The offense can carry up to a four-year jail term, according to a prosecutor. Sentences will be handed out at a later date.
The five who were convicted Monday were Baruch Karagula and Yehoshua Ben-Ezra, the contractors; Micha Bar-Ilan, the bridge's engineer; Adam Mishori, the head of Irgunit, the firm that subcontracted to Baruch and Karagula; and Yoram Eyal, the head of the organizing committee for the international games.
Two Australian athletes were immediately killed July 14, 1997, and hundreds of other participants at the games were injured when the pedestrian bridge in the city of Ramat Gan collapsed, plunging scores of people into the Yarkon River.
Two more Australians died weeks later as a result of complications linked to contaminants in the river, and dozens of athletes who were injured in the bridge collapse later suffered illnesses.
A week after the collapse, an Israeli commission found that the accident was caused by a chain of failures involving the bridge's planning and construction.

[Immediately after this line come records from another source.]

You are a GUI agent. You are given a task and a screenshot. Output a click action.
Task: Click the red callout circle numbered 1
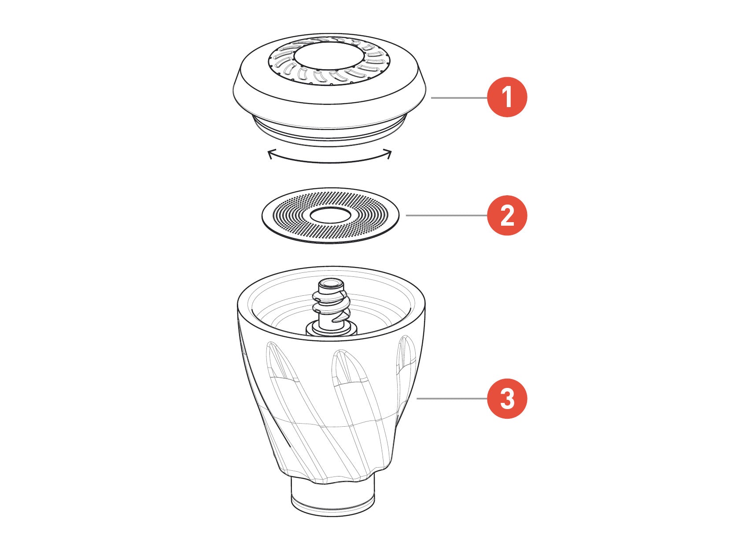pyautogui.click(x=507, y=97)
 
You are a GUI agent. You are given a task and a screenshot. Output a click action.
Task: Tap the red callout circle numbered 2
pyautogui.click(x=507, y=215)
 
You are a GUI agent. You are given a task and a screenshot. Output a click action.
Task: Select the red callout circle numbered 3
pyautogui.click(x=507, y=398)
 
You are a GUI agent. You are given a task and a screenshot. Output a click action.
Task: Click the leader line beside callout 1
pyautogui.click(x=459, y=98)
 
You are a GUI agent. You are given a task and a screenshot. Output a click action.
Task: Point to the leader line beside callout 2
pyautogui.click(x=446, y=216)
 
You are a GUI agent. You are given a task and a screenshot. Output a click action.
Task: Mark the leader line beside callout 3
pyautogui.click(x=452, y=398)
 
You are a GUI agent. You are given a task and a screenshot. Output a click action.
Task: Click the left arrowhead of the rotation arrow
pyautogui.click(x=270, y=154)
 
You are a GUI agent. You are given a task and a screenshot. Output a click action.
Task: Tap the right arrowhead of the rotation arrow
pyautogui.click(x=388, y=154)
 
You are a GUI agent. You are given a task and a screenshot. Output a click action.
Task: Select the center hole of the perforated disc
pyautogui.click(x=330, y=215)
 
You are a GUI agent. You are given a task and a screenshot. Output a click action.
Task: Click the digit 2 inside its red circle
pyautogui.click(x=507, y=216)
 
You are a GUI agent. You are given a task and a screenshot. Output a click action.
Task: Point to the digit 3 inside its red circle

In October 1997, an Australian newspaper that had tests conducted on the river's water concluded that the athletes "fell into a deadly cocktail of chemicals and pollutants" resembling "diluted sewage."
Many of the Australian athletes have filed lawsuits against the games' organizers, the Maccabi World Union and the builders of the bridge, demanding damages for injuries, mental anguish and loss of income.

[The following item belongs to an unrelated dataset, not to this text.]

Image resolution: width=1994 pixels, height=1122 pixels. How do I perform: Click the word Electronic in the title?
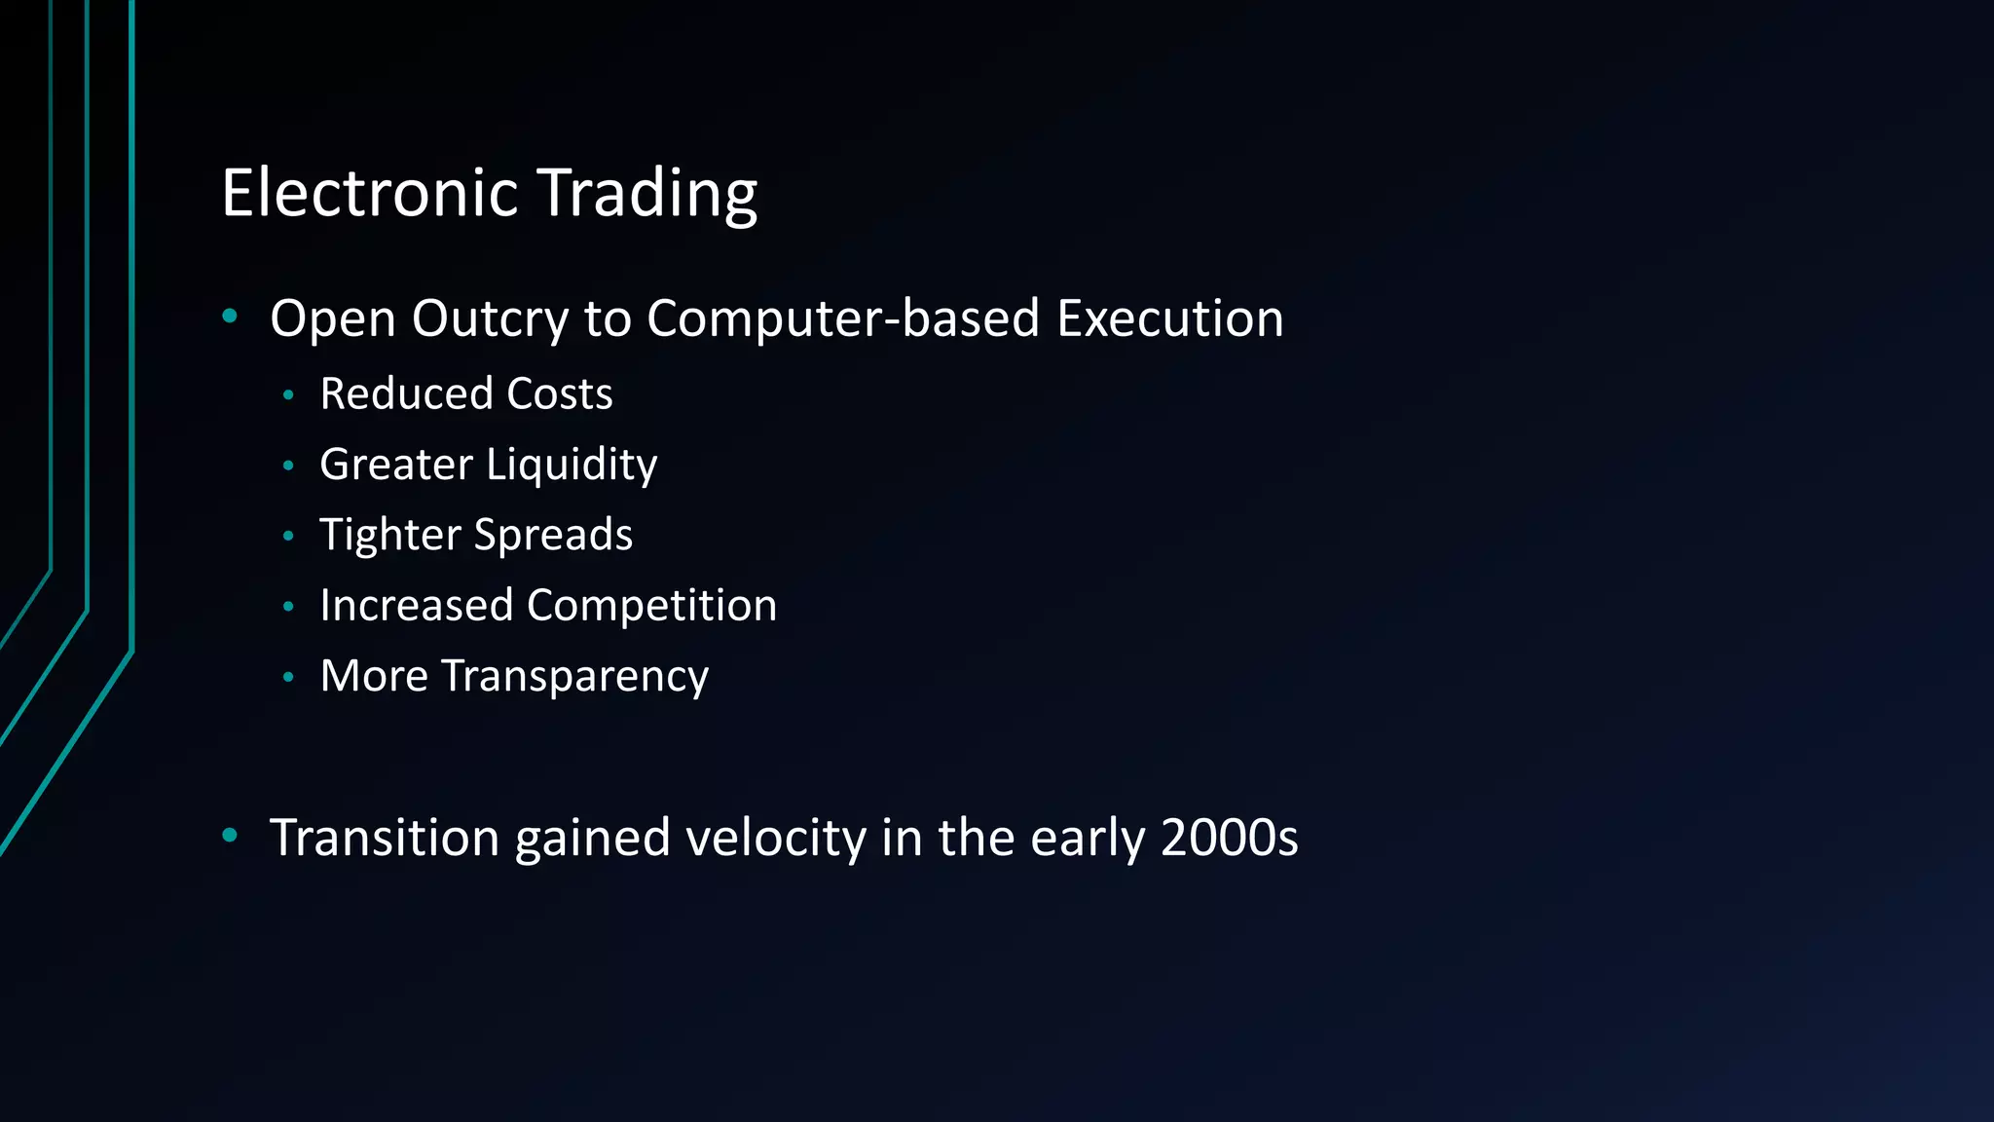click(369, 193)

Ehud Stein, a lawyer representing the athletes, said Monday's ruling could prove decisive in the civil lawsuits.
Announcing Monday's decision, the panel said that there had been a complete lack of coordination between the parties responsible for building the bridge.
Eyal, the head of the organizing committee, sounded a repentant note after the verdict was read.
"The regret and pain of the incident will certainly accompany me and my colleagues in Maccabi until the end of our lives," he said. "We just hope the lessons will be learned and compensation arranged quickly, because the suffering of the families is awful."
He also described the Games as a "great Zionist enterprise" that he hopes will "continue to exist in the future."